Resources

Measuring Defenses and Controls Through Chaos

Written by: Alex Martirosyan, OSCP, GPEN

It may feel daunting to engage with an offensive security team that will be performing a live-fire exercise against your production environment. This is true for any scenario, whether it be testing technical controls internally, externally, or even testing your employees. Critical business operations rely on these dependencies to succeed. If they fail that can mean lost investments, relationships, and money.

As security testers, we hold this trust at the highest level of privilege and realize that there may be a degree of uncertainty going into the overall planning of these assessments. We commonly hear phrases from clients such as, “we are not ready, that system is just being implemented – come back when it is hardened,” or “we are still in the process of implementing this great tool, let’s do the testing then instead.”

This begs the question, when is the optimal time to test an environment? We know that new threats are continuously emerging, and there is no end state in security, so why do we treat many offensive assessments the same way?

This is where we can take a lesson from chaos testing, a concept formalized by Netflix that is employed to test the resiliency of information technology (IT) infrastructure. In short, the end goal is to continuously experiment on production systems as they are being modified to build confidence in their redundancy and quality of service. Imagine a monkey was in the server room pulling cables out at random or shutting down arbitrary systems – Chaos Monkey is an open-source tool developed by Netflix to employ this thought experiment against production environments.

This chaos can be embraced internally from a development perspective, and several top engineering teams have employed these techniques successfully, including Facebook, AWS, and Microsoft. It is critical to fully embrace failures to learn how systems will operate under realistic scenarios. Finding gaps during early stages of a life cycle through repeatable and thoughtfully planned out exercises provides valuable experience to the business. However, the real world is chaotic and unpredictable, and testing with chaos in mind also helps prepare for the worst outcomes.

This is not to say that the end goal of a security assessment is to break things or deny service. However, any tester that tells you there is no possible risk of downtime or impeding operations is either lying or not doing an adequate job of testing your environment. As with all risk, it can be well mitigated through proper planning and communication.

This is one of the reasons our team joins pre-sales calls, scope meetings, and provides daily status updates all throughout the life cycle of an exercise. We also rigorously test any technique, tool, or attack in lab environments to fully understand potential impacts. Ensuring management is aligned with the overall testing methodology of your designated security team leads to successful engagements.

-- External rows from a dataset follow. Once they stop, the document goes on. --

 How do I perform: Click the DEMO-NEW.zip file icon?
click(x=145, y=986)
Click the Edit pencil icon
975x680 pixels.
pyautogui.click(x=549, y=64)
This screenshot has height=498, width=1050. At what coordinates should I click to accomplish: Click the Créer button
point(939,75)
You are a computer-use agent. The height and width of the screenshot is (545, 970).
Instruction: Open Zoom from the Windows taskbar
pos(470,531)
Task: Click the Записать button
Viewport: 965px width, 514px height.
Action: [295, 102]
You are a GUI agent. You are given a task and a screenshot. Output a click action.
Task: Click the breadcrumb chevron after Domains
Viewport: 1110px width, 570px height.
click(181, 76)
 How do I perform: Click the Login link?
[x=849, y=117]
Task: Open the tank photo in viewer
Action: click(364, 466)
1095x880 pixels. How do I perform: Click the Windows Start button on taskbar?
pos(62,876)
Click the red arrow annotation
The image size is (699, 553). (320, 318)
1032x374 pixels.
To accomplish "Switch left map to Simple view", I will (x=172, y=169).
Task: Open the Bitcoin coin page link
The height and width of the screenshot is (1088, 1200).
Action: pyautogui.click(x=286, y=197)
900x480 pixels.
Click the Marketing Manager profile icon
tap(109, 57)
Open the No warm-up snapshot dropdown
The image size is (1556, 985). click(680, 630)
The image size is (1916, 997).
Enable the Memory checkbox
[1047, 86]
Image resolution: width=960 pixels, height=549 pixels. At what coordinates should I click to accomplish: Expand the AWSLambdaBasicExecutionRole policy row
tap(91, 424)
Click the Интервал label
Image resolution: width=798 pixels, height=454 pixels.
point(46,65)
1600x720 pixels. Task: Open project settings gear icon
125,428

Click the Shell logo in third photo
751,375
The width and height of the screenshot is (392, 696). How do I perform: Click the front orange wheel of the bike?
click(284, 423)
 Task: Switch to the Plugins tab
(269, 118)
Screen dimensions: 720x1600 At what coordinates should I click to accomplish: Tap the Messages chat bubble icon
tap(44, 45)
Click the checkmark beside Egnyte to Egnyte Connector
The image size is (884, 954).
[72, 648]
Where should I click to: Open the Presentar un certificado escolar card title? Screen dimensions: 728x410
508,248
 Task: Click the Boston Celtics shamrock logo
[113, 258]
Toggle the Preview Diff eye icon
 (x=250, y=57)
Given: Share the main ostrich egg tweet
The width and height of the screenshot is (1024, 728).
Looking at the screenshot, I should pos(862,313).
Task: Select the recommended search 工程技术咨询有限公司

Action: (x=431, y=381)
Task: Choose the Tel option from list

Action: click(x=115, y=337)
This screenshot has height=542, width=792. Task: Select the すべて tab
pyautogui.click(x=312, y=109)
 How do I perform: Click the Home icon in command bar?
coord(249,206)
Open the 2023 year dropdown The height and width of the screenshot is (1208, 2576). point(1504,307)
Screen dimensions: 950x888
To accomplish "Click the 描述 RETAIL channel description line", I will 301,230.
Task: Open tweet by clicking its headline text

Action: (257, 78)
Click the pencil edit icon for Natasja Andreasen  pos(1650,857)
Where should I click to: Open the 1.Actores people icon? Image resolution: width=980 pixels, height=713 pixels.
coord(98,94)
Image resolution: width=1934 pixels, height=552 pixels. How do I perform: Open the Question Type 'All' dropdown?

Chaos Security Testing Principles:

  • Planning and over-communication helps build successful engagements
  • Measure controls continuously, validate any assumptions, and remediate as necessary
  • There is rarely a “perfect” or “best” time to measure defenses, it must be done continuously
  • Define core objectives and desirable outcomes, and ensure security teams produce actionable results

Chaos testing helps identify problems quickly and early on when new systems are being designed. In offensive security testing this is also realistically one of our end goals. We want to build testable, repeatable, and accurate processes to examine attack life cycles or paths. This way we can fully measure defenses to proactively identify gaps before a threat actor does. We can then re-test remediation efforts and continuously examine new threat scenarios. If you ever find yourself questioning when to performance test, consider implementing some chaos.